Documentation Management

  • Markdown Documentation Storage: Central repository for markdown documentation in md-docs/ directory
  • Vector-Based Semantic Search: Natural language queries with AI-powered query expansion and filtering
  • Smart Chunking: Intelligent content splitting that preserves code blocks and tables
  • File Operations: Create, read, edit, rename, and delete documentation files
  • Auto-Update Embeddings: Automatically update search index after file changes

Source Code Exploration

  • Code Search: Powerful ripgrep/grep integration for pattern matching across source code
  • AI-Powered Exploration: LLM-generated summaries of files and folders
  • Folder Visualization: Directory tree structure with file sizes
  • File Pattern Matching: Find files using glob patterns

Interfaces & Integration

  • Telegram Bot: Interactive chat-based documentation assistant
  • MCP Servers: 2 Model Context Protocol servers for Claude Desktop and other MCP clients
  • CLI Tools: 11+ standalone command-line tools for all operations
  • Programmatic API: TypeScript API for custom integrations
  • Docker Support: Production-ready containerized deployment

Use Cases

Documentation Management

  • Technical Documentation Repository: Central storage for API docs, guides, tutorials
  • Knowledge Base: Company wikis, internal documentation, process guides
  • Semantic Search: Find relevant documentation using natural language queries
  • Documentation Editing: Create, edit, rename, delete documentation files programmatically

Code Exploration

  • Context Enhancement: Fetch source code context to supplement documentation answers
  • Code Search: Find implementations, patterns, and examples in your codebase
  • Project Discovery: AI-powered exploration of unfamiliar codebases
  • Architecture Visualization: Generate folder structure views of projects

Integrated Workflows

  • AI Documentation Assistant: Telegram bot that answers questions using docs + code
  • Claude Desktop Integration: MCP servers for seamless Claude integration
  • Custom Tools: Build your own documentation workflows using the API

Quick Start

1. Install Dependencies

npm install

2. Configure Environment

Create a .env file with your OpenAI API key:

cp .env.example .env

Edit .env and add your API key:

OPENAI_API_KEY=your_openai_api_key_here

3. Add Your Documentation

Place your markdown documentation files in the md-docs/ directory:

mkdir -p md-docs
# Add your .md files to md-docs/

Or create files programmatically:

npm run docs:create -- my-guide.md "# My Guide\n\nContent here..."

4. Generate Embeddings

Process your markdown files to create vector embeddings for semantic search:

npm run embed

This creates a SQLite vector database at ./vector.db.

5. Search Documentation

Search your documentation using natural language queries:

npm run docs:search -- "How to configure authentication"

6. Start Using the Tools

Explore your documentation and code:

# Search your codebase
npm run code:search -- "class.*Service" src --file-pattern="*.ts"

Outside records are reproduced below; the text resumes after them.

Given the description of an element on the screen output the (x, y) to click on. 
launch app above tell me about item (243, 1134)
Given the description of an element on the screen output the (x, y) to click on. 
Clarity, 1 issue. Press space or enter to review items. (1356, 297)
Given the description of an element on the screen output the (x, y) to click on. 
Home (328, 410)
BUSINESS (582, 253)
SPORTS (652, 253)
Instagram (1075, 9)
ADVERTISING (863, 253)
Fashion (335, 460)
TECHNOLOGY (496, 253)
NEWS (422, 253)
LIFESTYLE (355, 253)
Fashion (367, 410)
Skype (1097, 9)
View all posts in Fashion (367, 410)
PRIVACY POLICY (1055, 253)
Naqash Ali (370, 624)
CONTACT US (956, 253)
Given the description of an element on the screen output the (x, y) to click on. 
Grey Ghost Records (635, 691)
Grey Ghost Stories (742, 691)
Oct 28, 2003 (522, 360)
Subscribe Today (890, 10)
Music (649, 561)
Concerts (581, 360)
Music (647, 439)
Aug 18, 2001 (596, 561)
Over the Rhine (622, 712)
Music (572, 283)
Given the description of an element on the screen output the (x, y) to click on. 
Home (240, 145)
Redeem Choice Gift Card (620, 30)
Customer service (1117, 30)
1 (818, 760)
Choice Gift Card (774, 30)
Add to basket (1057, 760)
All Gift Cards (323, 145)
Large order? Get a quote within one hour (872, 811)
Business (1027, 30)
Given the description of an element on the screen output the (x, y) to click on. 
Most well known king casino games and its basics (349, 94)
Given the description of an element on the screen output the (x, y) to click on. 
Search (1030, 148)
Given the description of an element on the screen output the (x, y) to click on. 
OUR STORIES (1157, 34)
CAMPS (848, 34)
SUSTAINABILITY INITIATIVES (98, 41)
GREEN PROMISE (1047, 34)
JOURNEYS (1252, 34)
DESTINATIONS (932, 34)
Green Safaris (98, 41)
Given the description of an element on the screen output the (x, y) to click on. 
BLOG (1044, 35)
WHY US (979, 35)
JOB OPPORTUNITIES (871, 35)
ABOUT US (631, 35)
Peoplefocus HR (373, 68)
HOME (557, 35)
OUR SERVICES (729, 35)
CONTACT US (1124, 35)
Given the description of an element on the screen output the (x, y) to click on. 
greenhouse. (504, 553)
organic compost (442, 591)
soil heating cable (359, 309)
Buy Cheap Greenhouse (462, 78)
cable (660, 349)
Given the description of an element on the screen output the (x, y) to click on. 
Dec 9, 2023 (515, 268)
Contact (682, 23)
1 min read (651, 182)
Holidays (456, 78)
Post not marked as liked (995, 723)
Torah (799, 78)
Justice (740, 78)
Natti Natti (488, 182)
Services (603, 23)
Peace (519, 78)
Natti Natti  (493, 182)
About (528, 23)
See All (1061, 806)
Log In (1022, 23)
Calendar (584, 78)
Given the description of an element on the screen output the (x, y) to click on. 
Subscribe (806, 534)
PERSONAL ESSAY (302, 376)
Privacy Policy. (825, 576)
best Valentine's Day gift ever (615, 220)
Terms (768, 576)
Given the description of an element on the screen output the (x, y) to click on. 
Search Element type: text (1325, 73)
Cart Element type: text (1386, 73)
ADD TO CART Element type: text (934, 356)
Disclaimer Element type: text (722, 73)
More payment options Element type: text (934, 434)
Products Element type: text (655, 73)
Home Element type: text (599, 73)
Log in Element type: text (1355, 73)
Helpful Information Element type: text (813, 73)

# Explore a folder with AI summaries
npm run code:explore -- src/tools 1

# Visualize directory structure
npm run code:tree -- src 3 --show-sizes

Usage

Embedding Generation

npm run embed
  • Reads all .md files from md-docs/
  • Intelligently chunks content using semantic boundaries (paragraphs, sentences, code blocks, tables)
  • Preserves code blocks and markdown tables intact for better context
  • Generates embeddings using OpenAI API
  • Stores in SQLite vector database with rich metadata (source, content type, size)
  • Metadata enables filtering by code/table presence and source tracking

Semantic Search

npm run search -- "your query"

Options:

  • --limit=N - Return top N results (default: 5)

Example:

npm run search -- "user authentication setup" --limit=10

MCP Server

Run as an MCP server for integration with Claude Desktop or other MCP clients:

npm run mcp

The MCP server implements an intelligent three-stage RAG pipeline:

  1. Query Expansion: LLM generates 3-5 variations of your query with related terms
  2. Vector Search: Searches database with all query variations (up to 20 results)
  3. LLM Filtering: Analyzes and returns only the 3-5 most relevant results

Configure in Claude Desktop

Edit your Claude Desktop config file:

  • macOS: ~/Library/Application Support/Claude/claude_desktop_config.json
  • Windows: %APPDATA%\Claude\claude_desktop_config.json

Add this configuration (use absolute paths):

{
  "mcpServers": {
    "docs-rag": {
      "command": "npx",
      "args": [
        "tsx",
        "/absolute/path/to/md-docs-agent/src/mcp/mcp-server.ts"
      ],
      "env": {
        "OPENAI_API_KEY": "your_openai_api_key_here",
        "VECTOR_DB_PATH": "/absolute/path/to/md-docs-agent/vector.db",
        "OPENAI_EMBEDDING_MODEL": "text-embedding-3-small",
        "OPENAI_MODEL": "gpt-4o-mini"
      }
    }
  }
}

Restart Claude Desktop, then ask: "Can you search the docs for authentication setup?"

Telegram Bot

Run the interactive Telegram bot to provide documentation assistance:

npm run bot

The Telegram bot provides an interactive way to search and explore documentation:

Features:

  • Natural language question answering
  • Enhanced context retrieval (reads full files for top results)
  • Source file references in responses
  • Telegram-compatible Markdown formatting
  • Returns "No information in documentation" when no relevant content is found

Setup:

  1. Create a Telegram bot via @BotFather:

    • Send /newbot to BotFather
    • Follow the instructions to create your bot
    • Copy the bot token
  2. Add the bot token to your .env file:

    TELEGRAM_BOT_TOKEN=your_telegram_bot_token_here
    
  3. Start the bot:

    npm run bot
  4. Open Telegram and start a conversation with your bot!

Bot Commands:

  • /start - Welcome message and introduction
  • /help - Usage instructions and example questions
  • Any text message - Search documentation and get answers

How it works:

  1. User sends a question via Telegram
  2. Bot searches the vector database using semantic search
  3. For top 3 results, bot fetches full file content
  4. LLM generates comprehensive answer with full context
  5. Response is formatted in Telegram-compatible HTML and sent back

Architecture: The bot uses a multi-MCP architecture:

  • docs-rag MCP: Semantic search with query expansion
  • tools MCP: Code search, file operations, and folder exploration

File reading is done directly via fetchFile() for better performance.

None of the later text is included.